= Problem to solve =
Only one span of the listing below is wanted: the lines from the one with "has width=1685, height=850." through the one with "Given: Click the Default (node) window title", reproduced exactly, both ends kept.

= Dataset entries =

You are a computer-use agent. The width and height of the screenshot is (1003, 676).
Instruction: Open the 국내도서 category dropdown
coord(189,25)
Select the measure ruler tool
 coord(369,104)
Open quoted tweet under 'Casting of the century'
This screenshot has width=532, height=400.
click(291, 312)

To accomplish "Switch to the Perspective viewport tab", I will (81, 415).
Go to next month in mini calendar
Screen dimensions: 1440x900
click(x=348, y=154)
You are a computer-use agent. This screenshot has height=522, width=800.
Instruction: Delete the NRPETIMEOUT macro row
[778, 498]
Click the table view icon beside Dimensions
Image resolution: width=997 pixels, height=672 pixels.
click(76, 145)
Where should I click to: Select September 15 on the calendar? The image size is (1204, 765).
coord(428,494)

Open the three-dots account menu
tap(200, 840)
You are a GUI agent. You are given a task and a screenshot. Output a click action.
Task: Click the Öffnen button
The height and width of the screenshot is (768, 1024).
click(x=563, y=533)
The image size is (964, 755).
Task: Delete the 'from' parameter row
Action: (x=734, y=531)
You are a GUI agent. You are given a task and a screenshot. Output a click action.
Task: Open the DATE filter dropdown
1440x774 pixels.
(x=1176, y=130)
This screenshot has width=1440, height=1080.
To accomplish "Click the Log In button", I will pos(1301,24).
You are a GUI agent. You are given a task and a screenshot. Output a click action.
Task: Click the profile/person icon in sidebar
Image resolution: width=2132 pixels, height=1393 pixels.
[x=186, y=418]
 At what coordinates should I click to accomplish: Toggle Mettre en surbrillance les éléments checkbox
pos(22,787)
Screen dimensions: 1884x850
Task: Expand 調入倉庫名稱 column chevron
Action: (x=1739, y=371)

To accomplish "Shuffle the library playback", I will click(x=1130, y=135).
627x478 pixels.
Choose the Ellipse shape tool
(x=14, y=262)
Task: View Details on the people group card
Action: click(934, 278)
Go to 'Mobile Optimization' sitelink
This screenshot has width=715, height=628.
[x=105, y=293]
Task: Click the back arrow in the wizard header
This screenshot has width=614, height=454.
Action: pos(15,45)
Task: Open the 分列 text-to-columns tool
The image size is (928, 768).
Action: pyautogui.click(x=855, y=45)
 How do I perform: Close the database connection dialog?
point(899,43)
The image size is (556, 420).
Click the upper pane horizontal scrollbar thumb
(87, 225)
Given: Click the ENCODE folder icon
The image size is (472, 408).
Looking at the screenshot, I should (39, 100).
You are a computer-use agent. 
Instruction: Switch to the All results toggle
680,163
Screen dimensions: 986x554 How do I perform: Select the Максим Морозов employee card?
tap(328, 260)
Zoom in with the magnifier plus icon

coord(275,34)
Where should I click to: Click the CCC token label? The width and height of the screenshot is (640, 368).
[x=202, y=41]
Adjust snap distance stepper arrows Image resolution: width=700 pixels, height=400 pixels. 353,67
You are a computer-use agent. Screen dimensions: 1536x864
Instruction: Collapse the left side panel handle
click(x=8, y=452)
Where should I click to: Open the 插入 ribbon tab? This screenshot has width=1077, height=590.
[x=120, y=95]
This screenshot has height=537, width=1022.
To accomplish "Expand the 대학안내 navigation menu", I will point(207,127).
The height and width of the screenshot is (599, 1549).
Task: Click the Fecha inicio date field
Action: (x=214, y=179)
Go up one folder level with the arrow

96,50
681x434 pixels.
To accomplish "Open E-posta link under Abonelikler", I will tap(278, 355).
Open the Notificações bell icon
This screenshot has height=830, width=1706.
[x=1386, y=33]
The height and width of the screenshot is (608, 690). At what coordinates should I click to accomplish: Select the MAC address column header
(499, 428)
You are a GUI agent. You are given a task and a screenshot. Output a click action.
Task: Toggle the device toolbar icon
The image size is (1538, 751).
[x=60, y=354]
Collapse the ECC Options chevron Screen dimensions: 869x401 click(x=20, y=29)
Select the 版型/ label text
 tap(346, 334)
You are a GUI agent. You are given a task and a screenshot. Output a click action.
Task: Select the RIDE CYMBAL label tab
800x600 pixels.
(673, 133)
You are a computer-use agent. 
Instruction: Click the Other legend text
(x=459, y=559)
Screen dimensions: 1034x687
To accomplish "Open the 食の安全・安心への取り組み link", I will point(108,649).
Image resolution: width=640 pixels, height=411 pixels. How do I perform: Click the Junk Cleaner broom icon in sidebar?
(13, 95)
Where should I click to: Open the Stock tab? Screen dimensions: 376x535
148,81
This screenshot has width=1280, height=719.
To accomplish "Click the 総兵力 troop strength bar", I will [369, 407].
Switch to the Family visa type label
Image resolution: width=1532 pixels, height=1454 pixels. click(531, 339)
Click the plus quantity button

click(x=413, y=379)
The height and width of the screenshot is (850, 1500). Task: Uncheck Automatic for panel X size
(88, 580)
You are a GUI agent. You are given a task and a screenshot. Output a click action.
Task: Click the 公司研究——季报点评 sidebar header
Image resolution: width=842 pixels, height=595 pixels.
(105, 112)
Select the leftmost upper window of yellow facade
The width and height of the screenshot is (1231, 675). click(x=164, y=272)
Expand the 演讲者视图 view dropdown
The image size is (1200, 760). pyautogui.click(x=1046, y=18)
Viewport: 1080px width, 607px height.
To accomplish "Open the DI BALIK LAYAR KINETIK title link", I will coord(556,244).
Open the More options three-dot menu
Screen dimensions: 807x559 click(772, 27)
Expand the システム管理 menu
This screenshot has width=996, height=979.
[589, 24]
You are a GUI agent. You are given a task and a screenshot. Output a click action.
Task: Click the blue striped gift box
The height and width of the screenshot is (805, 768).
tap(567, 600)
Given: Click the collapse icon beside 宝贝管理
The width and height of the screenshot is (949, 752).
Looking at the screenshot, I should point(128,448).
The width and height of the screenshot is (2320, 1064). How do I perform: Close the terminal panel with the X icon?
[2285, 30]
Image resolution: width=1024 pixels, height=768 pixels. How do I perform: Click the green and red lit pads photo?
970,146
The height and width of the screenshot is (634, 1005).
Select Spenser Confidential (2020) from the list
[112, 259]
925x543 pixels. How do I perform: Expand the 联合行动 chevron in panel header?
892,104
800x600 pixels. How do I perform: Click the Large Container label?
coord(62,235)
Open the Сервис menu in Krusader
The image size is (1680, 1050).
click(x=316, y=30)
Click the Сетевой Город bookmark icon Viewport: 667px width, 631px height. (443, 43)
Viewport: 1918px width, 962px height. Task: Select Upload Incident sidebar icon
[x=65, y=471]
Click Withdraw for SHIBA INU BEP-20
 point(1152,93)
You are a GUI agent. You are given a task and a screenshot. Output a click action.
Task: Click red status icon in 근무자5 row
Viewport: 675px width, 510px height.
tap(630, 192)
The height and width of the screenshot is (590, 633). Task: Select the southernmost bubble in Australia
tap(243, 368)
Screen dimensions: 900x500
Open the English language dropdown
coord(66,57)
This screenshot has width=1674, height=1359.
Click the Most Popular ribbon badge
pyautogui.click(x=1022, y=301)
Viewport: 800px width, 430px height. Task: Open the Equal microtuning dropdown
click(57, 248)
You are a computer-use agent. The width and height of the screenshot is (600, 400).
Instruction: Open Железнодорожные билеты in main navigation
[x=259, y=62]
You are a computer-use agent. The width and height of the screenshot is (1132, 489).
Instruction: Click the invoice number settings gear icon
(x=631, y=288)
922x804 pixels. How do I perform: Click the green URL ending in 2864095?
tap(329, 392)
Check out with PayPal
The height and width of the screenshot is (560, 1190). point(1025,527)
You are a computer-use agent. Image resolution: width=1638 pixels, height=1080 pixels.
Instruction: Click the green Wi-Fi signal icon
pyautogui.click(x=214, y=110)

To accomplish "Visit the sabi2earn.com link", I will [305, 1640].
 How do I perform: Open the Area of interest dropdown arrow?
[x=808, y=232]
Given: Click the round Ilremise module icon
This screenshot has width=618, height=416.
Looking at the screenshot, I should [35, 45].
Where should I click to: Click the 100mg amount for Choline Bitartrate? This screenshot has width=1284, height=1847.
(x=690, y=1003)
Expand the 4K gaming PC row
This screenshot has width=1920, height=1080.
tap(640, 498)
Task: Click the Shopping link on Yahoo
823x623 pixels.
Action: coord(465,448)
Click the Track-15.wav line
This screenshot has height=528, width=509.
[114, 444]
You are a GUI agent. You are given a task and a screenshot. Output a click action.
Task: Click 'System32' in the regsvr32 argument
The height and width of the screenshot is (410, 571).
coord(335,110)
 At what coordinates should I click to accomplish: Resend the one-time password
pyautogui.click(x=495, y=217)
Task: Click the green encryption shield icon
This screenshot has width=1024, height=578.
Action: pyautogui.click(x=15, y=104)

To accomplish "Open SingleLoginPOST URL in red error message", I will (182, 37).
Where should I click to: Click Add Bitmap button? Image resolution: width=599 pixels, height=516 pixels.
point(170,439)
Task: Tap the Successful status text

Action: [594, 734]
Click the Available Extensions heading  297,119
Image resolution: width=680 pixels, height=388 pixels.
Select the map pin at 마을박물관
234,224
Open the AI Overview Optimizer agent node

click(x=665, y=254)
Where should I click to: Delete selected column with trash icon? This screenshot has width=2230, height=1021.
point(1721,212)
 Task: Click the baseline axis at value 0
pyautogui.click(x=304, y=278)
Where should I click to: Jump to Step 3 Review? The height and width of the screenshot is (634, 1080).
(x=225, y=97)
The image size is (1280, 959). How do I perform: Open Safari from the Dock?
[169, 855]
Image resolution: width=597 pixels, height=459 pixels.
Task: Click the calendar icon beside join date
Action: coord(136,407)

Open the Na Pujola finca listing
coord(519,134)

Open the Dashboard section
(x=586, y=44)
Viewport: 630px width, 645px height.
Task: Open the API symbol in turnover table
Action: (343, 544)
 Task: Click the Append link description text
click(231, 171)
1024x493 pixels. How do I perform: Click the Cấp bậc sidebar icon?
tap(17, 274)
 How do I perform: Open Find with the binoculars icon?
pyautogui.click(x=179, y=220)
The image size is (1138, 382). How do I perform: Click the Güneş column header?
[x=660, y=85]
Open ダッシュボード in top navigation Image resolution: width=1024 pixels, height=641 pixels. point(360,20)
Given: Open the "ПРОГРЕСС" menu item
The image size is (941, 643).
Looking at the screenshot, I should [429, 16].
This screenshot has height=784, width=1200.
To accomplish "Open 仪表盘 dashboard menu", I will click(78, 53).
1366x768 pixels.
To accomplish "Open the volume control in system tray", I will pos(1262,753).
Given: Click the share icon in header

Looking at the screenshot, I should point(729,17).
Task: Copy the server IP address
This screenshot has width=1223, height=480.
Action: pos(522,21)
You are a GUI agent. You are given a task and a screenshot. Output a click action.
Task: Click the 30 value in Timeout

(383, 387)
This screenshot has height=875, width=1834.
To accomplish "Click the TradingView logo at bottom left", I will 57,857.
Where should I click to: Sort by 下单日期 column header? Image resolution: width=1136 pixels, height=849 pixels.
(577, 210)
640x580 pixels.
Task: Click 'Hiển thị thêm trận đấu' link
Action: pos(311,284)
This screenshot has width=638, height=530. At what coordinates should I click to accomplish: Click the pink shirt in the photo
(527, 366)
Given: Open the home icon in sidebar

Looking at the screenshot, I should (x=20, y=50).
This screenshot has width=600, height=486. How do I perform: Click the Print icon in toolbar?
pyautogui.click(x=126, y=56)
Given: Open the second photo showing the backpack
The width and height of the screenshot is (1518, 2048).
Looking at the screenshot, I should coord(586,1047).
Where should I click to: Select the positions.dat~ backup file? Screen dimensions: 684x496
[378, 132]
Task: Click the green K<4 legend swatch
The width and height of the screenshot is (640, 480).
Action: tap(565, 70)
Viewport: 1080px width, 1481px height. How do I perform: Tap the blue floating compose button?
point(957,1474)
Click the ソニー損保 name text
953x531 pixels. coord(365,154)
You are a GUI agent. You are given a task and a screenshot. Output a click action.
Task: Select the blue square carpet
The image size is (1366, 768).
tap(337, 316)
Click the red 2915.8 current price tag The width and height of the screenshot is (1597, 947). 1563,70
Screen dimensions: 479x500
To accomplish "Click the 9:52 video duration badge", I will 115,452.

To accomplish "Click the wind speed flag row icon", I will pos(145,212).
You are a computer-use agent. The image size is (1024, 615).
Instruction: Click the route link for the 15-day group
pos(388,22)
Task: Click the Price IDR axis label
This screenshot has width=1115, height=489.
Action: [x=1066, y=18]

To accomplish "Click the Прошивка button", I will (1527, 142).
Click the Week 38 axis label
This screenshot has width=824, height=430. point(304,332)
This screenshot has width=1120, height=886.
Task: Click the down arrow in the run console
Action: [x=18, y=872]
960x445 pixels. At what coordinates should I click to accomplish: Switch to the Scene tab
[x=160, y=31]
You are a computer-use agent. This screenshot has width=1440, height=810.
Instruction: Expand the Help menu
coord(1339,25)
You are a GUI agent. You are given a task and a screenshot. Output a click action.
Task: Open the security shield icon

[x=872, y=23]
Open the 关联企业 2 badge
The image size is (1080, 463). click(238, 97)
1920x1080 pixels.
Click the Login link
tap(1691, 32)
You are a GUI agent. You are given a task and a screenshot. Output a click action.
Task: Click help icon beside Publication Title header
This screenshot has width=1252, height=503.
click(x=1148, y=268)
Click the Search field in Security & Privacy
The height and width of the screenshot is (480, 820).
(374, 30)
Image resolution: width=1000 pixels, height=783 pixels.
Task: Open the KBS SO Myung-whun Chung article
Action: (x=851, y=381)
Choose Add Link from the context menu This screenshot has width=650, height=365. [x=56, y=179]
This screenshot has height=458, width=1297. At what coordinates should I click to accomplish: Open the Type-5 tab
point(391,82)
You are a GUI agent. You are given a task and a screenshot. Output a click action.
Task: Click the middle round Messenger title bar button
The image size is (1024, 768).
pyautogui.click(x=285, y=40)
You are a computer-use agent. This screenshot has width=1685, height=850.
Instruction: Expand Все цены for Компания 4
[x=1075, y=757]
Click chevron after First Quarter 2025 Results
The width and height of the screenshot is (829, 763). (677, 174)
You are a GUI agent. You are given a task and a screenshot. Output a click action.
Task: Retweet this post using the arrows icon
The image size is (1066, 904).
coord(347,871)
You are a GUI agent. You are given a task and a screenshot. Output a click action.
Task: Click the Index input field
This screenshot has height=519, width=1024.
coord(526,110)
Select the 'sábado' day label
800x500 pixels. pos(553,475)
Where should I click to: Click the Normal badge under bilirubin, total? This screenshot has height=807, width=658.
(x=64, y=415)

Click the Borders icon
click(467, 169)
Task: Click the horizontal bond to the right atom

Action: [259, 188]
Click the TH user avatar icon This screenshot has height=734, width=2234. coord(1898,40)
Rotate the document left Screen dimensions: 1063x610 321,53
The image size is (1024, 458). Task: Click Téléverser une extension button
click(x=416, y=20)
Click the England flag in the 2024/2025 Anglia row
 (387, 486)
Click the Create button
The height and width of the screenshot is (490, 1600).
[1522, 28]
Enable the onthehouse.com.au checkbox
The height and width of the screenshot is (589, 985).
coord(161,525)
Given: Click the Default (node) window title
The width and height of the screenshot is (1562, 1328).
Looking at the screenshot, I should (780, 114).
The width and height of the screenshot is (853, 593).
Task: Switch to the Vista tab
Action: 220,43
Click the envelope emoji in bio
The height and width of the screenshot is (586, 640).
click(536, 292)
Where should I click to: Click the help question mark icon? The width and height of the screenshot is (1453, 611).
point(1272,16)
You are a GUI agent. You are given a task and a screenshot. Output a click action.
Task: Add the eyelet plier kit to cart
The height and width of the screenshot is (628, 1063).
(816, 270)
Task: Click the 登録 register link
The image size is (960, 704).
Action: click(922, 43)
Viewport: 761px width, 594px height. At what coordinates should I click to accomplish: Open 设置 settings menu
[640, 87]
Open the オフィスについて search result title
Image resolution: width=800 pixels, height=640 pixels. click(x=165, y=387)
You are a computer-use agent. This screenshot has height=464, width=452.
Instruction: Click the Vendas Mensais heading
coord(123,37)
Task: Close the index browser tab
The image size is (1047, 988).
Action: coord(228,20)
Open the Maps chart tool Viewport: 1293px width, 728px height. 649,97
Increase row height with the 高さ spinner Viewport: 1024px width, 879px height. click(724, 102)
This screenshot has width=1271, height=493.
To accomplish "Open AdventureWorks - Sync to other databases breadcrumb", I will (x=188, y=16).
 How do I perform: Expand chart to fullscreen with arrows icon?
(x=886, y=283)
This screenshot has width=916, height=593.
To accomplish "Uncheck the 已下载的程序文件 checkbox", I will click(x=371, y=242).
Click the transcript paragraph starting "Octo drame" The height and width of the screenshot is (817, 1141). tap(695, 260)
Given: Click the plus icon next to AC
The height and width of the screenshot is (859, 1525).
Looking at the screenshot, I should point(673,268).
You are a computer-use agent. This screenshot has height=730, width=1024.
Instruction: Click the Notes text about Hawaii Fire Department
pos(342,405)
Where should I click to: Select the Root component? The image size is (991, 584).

= Result of this exercise =
You are a computer-use agent. This screenshot has width=1685, height=850.
Instruction: Expand Все цены for Компания 4
[x=1075, y=757]
Click chevron after First Quarter 2025 Results
The width and height of the screenshot is (829, 763). (677, 174)
You are a GUI agent. You are given a task and a screenshot. Output a click action.
Task: Retweet this post using the arrows icon
The image size is (1066, 904).
coord(347,871)
You are a GUI agent. You are given a task and a screenshot. Output a click action.
Task: Click the Index input field
This screenshot has height=519, width=1024.
coord(526,110)
Select the 'sábado' day label
800x500 pixels. pos(553,475)
Where should I click to: Click the Normal badge under bilirubin, total? This screenshot has height=807, width=658.
(x=64, y=415)

Click the Borders icon
click(467, 169)
Task: Click the horizontal bond to the right atom

Action: [259, 188]
Click the TH user avatar icon This screenshot has height=734, width=2234. coord(1898,40)
Rotate the document left Screen dimensions: 1063x610 321,53
The image size is (1024, 458). Task: Click Téléverser une extension button
click(x=416, y=20)
Click the England flag in the 2024/2025 Anglia row
 (387, 486)
Click the Create button
The height and width of the screenshot is (490, 1600).
[1522, 28]
Enable the onthehouse.com.au checkbox
The height and width of the screenshot is (589, 985).
coord(161,525)
Given: Click the Default (node) window title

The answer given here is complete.